Work task 1: According to the Monica Keena biography, how old was she when she auditioned for LaGuardia High School of Performing Arts?
Work task 2: Write the next part of the Monica Keena biography, beginning right after its final sentence.

Source extract:
■ ■ ■
Monica Keena (born May 28, 1979) is an American actress. She made her film debut in While You Were Sleeping (1995),  and a lead role as Lilliana "Lilli" Hoffman in Snow White: A Tale of Terror (1997).

She later starred as Lori Campbell in Freddy vs. Jason (2003), and has had roles in the films Brooklyn Rules (2007) and the 2009 remake of Night of the Demons. Keena has also worked in television, starring as Abby Morgan on Dawson's Creek, Rachel Lindquist on the short-lived comedy Undeclared, and Kristen on HBO's Entourage.

Early life
Keena was born and raised in Brooklyn, New York. Her parents are William Junior (a financial sales manager with the firm Paine Webber) and Mary Catherine Keena (a nurse).  She has a sister, Samantha, who is two years older. Monica attended Saint Ann's School, a progressive private school in Brooklyn Heights.

She auditioned for acceptance into LaGuardia High School of Performing Arts at age 13. Although she chose the drama department as her preference, she was accepted in both the dramatic and the vocal arts departments. Soon after starting her classes at LaGuardia, Keena played in her first role in a short film, Burning Love.

Career
Keena portrayed Bertha in a stage reading of Strindberg's The Father and had her first starring role playing Lilliana "Lilli" Hoffman in the folktale-inspired film Snow White: A Tale of Terror. She has appeared in numerous television and movie projects including the TBS Original Movie First Daughter and Crime and Punishment in Suburbia which appeared at the 2000 Sundance Film Festival.
■ ■ ■
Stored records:
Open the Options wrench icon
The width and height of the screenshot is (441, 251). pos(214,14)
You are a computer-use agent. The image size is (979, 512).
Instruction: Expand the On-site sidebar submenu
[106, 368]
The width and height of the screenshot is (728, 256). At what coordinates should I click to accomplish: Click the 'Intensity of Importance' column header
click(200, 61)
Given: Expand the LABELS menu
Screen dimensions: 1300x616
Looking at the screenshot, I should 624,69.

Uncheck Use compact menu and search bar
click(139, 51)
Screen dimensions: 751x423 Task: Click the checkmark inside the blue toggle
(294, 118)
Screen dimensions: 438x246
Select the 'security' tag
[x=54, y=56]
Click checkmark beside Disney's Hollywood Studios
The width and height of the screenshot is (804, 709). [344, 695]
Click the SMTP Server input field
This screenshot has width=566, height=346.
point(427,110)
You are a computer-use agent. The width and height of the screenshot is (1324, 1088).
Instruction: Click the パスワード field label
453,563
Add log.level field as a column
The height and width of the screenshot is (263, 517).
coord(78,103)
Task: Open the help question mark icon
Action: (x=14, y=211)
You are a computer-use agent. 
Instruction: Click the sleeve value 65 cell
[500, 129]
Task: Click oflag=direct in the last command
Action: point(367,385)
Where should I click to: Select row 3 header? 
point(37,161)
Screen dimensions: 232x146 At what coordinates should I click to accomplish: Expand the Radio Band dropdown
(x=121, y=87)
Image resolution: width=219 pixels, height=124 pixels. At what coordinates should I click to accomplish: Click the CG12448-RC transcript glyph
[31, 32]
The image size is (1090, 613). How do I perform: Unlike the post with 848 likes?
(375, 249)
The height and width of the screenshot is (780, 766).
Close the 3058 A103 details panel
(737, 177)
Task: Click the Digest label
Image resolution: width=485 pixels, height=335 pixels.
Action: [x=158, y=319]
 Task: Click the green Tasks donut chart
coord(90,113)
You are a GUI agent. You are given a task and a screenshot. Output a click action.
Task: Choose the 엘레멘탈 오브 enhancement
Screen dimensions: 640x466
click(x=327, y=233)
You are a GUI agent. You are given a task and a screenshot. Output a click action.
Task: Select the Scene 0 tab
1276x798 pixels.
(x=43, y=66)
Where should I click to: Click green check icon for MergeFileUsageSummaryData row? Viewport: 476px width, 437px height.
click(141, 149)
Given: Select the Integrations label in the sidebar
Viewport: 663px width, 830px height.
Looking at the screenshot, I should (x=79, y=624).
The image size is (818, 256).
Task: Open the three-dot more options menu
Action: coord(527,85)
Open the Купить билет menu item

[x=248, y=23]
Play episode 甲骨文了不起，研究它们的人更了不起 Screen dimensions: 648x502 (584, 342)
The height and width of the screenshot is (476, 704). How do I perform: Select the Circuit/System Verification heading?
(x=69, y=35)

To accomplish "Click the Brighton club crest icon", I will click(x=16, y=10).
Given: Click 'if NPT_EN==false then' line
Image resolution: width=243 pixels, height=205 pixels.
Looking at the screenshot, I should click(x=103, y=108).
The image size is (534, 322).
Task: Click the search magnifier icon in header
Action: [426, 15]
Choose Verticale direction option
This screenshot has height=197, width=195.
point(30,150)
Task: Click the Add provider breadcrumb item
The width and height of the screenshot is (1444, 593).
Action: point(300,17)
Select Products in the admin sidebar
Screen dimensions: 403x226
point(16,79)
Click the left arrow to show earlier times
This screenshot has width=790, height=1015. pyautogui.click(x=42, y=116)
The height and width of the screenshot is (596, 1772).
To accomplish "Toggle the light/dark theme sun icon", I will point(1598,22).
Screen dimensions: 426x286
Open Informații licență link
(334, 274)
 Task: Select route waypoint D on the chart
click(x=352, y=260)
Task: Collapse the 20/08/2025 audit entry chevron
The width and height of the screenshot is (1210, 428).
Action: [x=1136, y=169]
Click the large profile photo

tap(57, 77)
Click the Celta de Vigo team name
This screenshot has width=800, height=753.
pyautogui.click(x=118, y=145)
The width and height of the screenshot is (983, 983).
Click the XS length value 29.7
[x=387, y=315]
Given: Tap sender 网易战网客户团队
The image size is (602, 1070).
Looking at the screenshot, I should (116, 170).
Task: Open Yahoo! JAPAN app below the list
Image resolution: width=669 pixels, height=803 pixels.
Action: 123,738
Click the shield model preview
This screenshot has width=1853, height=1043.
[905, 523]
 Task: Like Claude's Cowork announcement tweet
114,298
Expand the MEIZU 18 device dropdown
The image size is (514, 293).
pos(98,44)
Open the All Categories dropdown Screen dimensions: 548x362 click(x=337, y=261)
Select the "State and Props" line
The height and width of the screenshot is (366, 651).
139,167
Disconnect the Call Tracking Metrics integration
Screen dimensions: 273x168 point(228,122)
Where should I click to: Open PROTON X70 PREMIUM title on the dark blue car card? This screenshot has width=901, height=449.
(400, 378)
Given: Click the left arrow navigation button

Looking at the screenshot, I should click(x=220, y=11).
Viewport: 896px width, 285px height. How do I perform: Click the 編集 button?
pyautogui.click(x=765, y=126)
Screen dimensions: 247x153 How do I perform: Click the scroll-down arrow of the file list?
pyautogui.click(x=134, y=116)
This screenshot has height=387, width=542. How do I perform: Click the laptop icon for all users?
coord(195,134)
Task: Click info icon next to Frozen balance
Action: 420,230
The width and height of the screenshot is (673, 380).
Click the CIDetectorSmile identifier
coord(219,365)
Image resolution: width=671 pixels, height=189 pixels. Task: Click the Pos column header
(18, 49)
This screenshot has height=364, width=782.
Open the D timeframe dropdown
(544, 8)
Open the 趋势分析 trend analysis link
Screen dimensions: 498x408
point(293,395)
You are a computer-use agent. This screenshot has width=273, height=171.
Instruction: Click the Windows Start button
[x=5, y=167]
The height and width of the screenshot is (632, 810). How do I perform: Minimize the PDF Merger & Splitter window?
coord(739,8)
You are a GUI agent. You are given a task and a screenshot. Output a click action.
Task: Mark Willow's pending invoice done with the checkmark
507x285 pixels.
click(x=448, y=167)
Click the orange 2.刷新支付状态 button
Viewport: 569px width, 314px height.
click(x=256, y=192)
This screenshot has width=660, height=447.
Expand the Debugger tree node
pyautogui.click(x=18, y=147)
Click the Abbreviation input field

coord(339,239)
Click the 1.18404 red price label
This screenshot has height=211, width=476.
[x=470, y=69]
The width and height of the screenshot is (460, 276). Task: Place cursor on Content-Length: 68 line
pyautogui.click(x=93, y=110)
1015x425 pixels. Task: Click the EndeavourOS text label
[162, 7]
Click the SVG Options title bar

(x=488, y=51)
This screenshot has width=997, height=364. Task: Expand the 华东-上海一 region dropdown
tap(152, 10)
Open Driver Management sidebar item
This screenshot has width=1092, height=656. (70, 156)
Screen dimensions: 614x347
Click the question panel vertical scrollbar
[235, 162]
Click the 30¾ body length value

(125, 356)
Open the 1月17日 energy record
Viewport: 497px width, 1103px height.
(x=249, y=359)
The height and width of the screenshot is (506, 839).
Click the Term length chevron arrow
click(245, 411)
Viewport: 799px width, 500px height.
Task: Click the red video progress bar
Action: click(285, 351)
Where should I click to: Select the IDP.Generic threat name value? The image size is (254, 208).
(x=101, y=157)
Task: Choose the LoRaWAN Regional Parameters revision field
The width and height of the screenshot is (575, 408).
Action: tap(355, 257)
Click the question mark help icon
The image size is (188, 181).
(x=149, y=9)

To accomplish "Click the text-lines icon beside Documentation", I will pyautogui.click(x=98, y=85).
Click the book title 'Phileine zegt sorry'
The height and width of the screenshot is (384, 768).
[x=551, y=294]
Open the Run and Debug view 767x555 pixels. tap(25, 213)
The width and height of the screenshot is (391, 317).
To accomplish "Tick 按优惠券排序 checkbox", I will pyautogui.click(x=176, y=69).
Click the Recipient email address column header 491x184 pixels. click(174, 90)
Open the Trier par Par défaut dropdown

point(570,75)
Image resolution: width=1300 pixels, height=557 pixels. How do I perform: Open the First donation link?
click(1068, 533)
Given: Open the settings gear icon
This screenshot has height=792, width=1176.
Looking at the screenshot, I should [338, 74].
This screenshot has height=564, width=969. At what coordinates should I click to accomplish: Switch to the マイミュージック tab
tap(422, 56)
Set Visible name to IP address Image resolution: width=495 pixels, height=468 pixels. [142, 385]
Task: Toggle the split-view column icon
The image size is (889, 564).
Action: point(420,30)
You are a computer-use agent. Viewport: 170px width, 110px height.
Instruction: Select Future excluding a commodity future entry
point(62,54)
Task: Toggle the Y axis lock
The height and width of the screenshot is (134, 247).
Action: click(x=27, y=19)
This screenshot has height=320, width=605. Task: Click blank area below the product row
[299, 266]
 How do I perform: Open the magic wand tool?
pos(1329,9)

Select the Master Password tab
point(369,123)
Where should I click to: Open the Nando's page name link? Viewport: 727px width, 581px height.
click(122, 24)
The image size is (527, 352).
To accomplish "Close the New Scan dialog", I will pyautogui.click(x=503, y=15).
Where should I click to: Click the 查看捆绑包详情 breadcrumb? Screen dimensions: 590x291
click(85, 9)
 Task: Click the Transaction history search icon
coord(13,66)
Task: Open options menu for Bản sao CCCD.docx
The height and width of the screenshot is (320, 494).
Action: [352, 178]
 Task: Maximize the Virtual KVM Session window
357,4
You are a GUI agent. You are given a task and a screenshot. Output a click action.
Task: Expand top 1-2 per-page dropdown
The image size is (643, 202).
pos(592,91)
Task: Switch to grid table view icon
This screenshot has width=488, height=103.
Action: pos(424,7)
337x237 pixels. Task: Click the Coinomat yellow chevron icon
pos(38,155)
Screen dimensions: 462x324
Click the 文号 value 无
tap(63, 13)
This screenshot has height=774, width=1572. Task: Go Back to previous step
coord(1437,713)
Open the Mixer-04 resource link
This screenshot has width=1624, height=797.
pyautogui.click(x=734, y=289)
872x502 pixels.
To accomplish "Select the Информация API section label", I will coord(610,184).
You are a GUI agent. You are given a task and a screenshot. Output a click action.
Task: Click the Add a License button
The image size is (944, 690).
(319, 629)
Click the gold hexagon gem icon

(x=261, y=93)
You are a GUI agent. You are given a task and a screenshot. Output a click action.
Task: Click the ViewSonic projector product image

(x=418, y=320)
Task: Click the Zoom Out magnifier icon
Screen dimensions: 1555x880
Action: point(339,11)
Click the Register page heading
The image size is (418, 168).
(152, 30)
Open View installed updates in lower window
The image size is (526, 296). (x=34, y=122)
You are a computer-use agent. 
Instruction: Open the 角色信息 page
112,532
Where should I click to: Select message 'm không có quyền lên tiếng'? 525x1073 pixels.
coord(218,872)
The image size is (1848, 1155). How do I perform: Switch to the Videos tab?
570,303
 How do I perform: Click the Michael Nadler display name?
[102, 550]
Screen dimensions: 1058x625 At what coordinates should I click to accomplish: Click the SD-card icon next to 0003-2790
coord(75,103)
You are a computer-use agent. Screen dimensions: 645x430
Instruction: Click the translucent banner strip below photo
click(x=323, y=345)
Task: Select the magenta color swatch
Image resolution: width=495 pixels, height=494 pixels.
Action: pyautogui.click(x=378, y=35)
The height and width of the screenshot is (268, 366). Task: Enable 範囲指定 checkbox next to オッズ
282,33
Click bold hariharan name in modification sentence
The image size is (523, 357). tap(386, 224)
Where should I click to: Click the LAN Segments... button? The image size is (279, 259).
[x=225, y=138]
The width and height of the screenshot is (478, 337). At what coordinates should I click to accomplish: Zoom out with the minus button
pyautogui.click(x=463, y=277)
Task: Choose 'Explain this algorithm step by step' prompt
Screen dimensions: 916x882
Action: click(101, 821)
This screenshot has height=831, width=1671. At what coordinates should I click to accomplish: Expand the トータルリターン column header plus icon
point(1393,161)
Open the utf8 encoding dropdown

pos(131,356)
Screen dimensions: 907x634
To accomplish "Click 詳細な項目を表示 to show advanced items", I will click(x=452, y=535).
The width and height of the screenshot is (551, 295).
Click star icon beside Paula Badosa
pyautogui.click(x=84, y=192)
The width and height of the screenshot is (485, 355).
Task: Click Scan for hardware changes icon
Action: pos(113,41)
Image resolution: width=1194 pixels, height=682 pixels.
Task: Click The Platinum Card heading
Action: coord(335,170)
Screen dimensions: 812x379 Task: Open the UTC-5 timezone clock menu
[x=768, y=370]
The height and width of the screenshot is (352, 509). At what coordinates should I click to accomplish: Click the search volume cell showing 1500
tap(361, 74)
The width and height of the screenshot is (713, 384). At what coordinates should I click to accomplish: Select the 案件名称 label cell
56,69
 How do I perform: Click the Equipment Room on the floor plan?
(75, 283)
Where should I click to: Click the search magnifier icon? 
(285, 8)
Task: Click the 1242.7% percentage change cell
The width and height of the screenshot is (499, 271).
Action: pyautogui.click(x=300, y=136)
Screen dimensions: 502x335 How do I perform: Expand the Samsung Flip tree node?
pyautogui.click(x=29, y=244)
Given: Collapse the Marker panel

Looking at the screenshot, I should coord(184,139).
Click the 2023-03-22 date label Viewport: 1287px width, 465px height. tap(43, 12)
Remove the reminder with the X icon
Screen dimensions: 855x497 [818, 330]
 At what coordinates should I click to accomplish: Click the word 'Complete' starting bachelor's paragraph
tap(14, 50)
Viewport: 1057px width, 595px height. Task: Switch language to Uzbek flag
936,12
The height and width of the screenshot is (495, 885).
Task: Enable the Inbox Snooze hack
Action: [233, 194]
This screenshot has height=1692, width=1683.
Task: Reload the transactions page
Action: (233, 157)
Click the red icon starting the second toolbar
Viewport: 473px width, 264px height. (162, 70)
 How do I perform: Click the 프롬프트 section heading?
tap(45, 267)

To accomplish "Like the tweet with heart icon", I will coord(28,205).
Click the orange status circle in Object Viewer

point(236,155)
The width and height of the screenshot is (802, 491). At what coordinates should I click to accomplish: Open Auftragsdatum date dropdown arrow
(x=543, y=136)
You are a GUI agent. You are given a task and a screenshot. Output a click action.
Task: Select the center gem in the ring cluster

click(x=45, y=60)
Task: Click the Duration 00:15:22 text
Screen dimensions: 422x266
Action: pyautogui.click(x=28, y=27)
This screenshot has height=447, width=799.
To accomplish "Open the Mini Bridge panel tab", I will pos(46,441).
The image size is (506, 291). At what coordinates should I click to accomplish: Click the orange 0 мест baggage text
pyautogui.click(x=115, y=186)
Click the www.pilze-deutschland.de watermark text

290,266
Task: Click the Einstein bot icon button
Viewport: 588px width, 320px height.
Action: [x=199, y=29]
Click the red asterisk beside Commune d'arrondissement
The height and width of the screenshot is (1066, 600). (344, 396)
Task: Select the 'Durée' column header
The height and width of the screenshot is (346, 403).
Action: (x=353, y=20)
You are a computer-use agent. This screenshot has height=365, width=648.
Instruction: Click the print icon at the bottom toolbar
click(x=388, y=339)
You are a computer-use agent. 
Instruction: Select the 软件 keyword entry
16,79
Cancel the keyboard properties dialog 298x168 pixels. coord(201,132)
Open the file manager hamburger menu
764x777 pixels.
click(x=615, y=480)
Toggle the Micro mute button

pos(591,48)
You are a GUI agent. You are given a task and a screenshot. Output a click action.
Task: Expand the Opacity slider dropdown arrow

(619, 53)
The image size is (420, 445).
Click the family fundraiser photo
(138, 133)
■ ■ ■
Written reply 1: She was 13.

Written reply 2:
Monica appeared in the film While You Were Sleeping, The Simian Line with Lynn Redgrave, and Bad Girls From Valley High with the film eventually released straight to DVD in 2005. In 2003, she played the heroine Lori Campbell in Freddy vs. Jason. In 2006, she played Celia in the film Left in Darkness.

Keena had a recurring role as Abby Morgan on Dawson's Creek and a starring role on the short-lived Undeclared as the college student Rachel. Keena also had guest roles on series such as Law & Order, Law & Order: Criminal Intent, Homicide: Life on the Street, Feds, and Entourage. On the hit ABC medical drama Grey's Anatomy, she appeared in the second season episode "Into You Like A Train" in which she played Bonnie, a patient who was severely injured in a massive train accident. She later reappeared in the third season episode "Some Kind of Miracle" to reprise her role as Bonnie.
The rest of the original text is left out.